Here Alibaba earns from advertising and commissions charged to sellers and buyers. And this income grew by only 3%. For comparison: last quarter the growth was 14%, a year ago – 20%. All because of “new players in the Chinese e-commerce market and slowing market conditions,” Alibaba says in the report. Probably, the company is referring to the slowdown in the growth of the Chinese economy.
In the third quarter, the country’s GDP growth was below expectations: 4.9 against 5.2%. It could also affect consumption. Some analysts also note a slowdown in the growth of online retail sales in China. A good example. Alibaba’s sales on the Bachelor’s Day on November 11 increased by 8% compared to last year. It is the slowest growth rate since 2009. For example, in 2020, these sales increased by 26%.
Alibaba puts all this into its weak forecast.

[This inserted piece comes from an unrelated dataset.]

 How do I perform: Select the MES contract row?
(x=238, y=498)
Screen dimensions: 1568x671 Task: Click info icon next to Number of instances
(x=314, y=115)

The company lowered its revenue growth forecast for 2022 from 30% to 20-23%. But in the cloud segment, the situation is slightly better. Here, sales increased by 33%, to 20 billion. The operating loss decreased from 5 billion to 2 billion. Investments reduce profits Alibaba’s profit fell by 81%, from 28.8 to 5.4 billion yuan. Adjusted profit on ADR fell by 38% and was less than expected: 11.2 against 12.36 yuan. Profit decreased for a variety of reasons.
For example, the company paid more taxes and lost some money on investments in shares of other companies. For a more accurate assessment of its results, Alibaba calculates adjusted EBITA – adjusted earnings before interest, taxes, and depreciation. This indicator excludes non-operational and non-monetary items. Even with various adjustments, adjusted EBITA fell by 32% to 28 billion. It is because of “strategic investments,” Alibaba says. The company invested 12.5 billion in its services, which affected its profit and profitability.
Alibaba is probably planning to increase its market share. Or perhaps it is an “investment for the benefit of universal prosperity.” At the end of August, the Chinese President called on large companies to share with society: invest in jobs, economic development, and support vulnerable groups of the population. As a result, Alibaba has promised to invest 100 billion yuan, or $15.5 billion, by 2025. And if this is the case, then in the coming quarters, the Chinese giants will still “please” investors with a decrease in profits and margins.
Stocks are falling. If investments can still explain the decrease in profits, then the slowdown in the growth of digital sales and a weak forecast is much worse. After the report for the day, Alibaba shares fell by 11% to $ 143.6. not much higher than the multi-year low of $ 140, which traded the securities in early October.
Alibaba shares have been in a bearish trend since the end of last year. Then the Chinese authorities called the company a monopoly and later issued a fine of $ 2.8 billion. Chinese regulators interfered with other companies like DiDi, TAL Education, and Tencent during the year, affecting Alibaba shares.